REGULAR EXPRESSIONS

This description was copied from the TCL documentation which in turn was copied from a manual page written by Henry Spencer. The definition below is very succinct but accurate and worth a study, alternatively you may find a more readable description on UNIX systems by doing "man ed" and looking up regular expressions!

A regular expression is zero or more branches, separated by "|". It matches anything that matches one of the branches.

A branch is zero or more pieces, concatenated. It matches a match for the first, followed by a match for the second, etc.

A piece is an atom possibly followed by "*", "+", or "?". An atom followed by "*" matches a sequence of 0 or more matches of the atom. An atom followed by "+" matches a sequence of 1 or more matches of the atom. An atom followed by "?" matches a match of the atom, or the null string.

An atom is a regular expression in parentheses (matching a match for the regular expression), a range (see below), "." (matching any single character), "^" (matching the null string at the beginning of the input string), "$" (matching the null string at the end of the input string), a "\" followed by a single character (matching that character), or a single character with no other significance (matching that character).

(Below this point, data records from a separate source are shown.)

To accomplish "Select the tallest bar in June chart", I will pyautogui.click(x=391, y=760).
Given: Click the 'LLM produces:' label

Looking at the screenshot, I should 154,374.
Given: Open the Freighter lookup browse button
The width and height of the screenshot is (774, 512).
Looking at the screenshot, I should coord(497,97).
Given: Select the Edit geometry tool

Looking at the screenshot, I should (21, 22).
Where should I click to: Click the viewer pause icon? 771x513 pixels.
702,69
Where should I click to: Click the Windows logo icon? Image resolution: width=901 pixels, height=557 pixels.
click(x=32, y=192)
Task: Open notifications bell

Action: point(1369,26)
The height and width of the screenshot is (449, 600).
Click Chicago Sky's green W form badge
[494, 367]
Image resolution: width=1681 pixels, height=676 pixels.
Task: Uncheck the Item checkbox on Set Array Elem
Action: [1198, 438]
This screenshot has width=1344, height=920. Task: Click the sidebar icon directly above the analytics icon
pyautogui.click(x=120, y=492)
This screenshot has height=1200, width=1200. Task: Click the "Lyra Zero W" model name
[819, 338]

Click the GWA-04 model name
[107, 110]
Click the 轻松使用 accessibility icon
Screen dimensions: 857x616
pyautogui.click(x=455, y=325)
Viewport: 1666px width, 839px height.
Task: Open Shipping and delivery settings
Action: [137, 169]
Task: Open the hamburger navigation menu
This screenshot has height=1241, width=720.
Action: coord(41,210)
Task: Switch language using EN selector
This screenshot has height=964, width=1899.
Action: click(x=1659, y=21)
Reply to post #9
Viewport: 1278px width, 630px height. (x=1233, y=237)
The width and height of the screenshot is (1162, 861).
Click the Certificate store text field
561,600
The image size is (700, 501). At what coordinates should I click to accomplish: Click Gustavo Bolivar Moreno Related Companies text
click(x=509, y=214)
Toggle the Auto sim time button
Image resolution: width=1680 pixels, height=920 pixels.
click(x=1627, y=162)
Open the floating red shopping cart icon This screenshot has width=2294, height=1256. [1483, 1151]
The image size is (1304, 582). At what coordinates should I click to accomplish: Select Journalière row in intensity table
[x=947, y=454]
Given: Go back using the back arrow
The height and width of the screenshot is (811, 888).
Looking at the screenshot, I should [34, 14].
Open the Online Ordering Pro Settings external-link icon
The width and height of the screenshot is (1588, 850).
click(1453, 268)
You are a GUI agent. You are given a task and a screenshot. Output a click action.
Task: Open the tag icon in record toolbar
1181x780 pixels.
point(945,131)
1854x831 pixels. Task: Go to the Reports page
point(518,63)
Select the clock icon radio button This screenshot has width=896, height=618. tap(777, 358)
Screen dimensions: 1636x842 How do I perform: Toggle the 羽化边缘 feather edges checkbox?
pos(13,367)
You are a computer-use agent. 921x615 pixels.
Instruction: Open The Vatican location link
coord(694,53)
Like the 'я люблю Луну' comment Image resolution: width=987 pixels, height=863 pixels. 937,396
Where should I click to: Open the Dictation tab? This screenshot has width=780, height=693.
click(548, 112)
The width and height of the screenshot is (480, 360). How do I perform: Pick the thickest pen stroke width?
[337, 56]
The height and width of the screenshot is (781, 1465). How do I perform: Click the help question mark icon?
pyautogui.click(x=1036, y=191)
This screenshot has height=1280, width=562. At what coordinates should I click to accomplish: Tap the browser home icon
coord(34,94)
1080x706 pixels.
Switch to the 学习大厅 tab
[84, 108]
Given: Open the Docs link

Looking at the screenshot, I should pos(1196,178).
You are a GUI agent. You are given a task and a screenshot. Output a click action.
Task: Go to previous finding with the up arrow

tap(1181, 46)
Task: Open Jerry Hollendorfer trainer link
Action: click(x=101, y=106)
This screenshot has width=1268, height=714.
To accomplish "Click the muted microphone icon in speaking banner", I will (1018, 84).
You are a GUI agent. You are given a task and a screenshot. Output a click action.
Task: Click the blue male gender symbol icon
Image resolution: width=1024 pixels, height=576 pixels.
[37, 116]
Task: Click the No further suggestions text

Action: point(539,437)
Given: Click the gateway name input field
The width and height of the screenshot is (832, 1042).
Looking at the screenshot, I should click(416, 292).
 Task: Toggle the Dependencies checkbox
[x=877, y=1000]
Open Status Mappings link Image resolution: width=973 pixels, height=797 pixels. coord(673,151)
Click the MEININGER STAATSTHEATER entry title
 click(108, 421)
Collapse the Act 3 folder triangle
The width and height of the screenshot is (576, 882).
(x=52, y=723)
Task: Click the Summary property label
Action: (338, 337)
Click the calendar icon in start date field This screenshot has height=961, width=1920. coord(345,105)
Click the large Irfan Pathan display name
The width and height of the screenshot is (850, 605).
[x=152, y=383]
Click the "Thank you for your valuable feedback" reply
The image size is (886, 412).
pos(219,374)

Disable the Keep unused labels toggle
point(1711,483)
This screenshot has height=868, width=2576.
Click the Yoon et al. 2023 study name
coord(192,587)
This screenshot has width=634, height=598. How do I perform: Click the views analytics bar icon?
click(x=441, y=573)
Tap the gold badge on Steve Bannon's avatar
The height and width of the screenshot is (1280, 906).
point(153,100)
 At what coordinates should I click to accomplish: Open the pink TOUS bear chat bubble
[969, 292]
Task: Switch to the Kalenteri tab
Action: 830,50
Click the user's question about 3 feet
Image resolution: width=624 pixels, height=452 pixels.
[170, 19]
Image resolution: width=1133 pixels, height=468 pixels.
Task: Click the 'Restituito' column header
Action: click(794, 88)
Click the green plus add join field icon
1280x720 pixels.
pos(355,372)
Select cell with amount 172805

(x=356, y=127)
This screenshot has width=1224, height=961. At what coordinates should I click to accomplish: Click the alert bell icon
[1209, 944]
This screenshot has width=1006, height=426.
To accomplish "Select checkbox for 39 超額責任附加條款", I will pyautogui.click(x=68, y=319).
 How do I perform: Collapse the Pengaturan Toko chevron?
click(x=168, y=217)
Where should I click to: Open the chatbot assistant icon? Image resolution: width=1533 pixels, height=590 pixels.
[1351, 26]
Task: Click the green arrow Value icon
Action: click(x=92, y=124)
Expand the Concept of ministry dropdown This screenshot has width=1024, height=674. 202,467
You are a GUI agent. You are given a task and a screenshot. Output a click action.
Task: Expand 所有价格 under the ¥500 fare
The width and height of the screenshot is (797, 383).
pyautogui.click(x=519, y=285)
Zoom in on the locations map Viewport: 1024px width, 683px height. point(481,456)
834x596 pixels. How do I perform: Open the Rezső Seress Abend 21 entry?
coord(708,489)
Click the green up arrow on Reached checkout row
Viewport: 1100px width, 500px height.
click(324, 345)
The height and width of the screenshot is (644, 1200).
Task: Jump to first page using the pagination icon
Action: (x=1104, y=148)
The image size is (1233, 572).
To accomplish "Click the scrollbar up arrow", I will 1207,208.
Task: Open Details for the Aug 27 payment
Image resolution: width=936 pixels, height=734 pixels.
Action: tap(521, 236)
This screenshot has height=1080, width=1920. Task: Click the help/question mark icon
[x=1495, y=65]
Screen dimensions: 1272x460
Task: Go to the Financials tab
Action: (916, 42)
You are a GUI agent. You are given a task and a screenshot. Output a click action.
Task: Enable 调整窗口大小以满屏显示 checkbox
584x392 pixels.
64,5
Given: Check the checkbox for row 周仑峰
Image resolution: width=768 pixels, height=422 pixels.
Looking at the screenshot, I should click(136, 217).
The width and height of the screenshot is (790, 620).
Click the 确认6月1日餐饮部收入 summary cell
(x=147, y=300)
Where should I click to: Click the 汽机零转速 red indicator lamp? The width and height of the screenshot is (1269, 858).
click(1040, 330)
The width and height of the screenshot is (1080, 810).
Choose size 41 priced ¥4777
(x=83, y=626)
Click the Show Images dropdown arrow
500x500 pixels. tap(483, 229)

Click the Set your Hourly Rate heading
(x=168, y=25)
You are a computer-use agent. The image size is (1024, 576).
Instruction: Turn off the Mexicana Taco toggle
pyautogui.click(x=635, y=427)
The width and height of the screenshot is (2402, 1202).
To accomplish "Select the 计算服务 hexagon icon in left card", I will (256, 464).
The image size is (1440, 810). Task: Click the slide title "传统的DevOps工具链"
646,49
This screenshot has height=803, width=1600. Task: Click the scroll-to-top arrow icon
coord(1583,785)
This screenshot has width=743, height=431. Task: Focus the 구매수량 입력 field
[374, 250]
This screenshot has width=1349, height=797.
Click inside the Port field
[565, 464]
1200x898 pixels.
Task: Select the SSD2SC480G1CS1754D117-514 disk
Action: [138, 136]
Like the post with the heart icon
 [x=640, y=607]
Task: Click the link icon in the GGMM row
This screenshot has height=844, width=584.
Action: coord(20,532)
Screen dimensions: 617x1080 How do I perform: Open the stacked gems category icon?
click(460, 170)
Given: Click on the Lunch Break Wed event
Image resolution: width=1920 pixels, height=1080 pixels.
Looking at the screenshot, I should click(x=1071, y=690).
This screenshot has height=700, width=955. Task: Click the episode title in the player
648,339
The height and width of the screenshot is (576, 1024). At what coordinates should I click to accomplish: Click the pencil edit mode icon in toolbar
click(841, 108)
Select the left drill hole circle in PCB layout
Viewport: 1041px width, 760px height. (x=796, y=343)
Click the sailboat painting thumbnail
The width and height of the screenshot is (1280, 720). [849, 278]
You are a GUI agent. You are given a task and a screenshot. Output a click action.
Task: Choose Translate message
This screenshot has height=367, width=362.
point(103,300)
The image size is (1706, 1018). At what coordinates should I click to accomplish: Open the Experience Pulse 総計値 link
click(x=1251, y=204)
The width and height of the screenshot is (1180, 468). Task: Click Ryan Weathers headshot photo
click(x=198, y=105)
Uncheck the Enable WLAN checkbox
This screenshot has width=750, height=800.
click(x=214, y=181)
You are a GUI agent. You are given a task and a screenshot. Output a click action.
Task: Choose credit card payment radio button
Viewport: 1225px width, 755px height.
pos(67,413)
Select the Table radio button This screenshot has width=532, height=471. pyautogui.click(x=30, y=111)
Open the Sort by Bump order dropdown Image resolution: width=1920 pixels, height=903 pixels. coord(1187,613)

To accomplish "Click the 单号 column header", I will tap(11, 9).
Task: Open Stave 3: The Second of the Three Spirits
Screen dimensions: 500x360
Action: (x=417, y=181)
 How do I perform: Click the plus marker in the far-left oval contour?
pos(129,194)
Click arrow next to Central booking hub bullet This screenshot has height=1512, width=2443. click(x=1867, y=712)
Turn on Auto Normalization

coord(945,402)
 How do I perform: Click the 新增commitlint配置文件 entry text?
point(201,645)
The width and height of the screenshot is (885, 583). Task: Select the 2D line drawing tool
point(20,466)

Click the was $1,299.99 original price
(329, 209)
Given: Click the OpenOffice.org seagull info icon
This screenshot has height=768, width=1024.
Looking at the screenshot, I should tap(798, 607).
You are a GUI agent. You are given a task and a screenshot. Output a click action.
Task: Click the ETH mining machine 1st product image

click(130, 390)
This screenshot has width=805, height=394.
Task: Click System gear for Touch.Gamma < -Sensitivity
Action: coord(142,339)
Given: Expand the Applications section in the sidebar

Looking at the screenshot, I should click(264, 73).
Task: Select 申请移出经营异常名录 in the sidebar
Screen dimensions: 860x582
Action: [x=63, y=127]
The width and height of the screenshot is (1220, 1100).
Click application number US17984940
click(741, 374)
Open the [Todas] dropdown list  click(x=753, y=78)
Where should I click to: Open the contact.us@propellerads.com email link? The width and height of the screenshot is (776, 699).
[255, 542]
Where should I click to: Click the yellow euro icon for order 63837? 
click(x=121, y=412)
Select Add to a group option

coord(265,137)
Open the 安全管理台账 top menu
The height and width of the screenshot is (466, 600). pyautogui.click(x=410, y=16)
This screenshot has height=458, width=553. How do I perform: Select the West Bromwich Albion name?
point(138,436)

A range is a sequence of characters enclosed in "[]". It normally matches any single character from the sequence. If the sequence begins with "^", it matches any single character not from the rest of the sequence. If two characters in the sequence are separated by "-", this is shorthand for the full list of ASCII characters between them (e.g. "[0-9]" matches any decimal digit). To include a literal "]" in the sequence, make it the first character (following a possible "^"). To include a literal "-", make it the first or last character.

Here are some examples to get you going.

(abc|def) Matches the string "abc" or the string "def"
^U + Matches the beginning of the line followed directly by a U then one or more spaces
F.REWORKS Matches the strings FOREWORKS FIREWORKS F@REWORKS etc.
A[^BC]D Matches anything A.D matches but excluding ABC and ACD.
^[ \t]*$ Matches any lines with only spaces or tabs on them.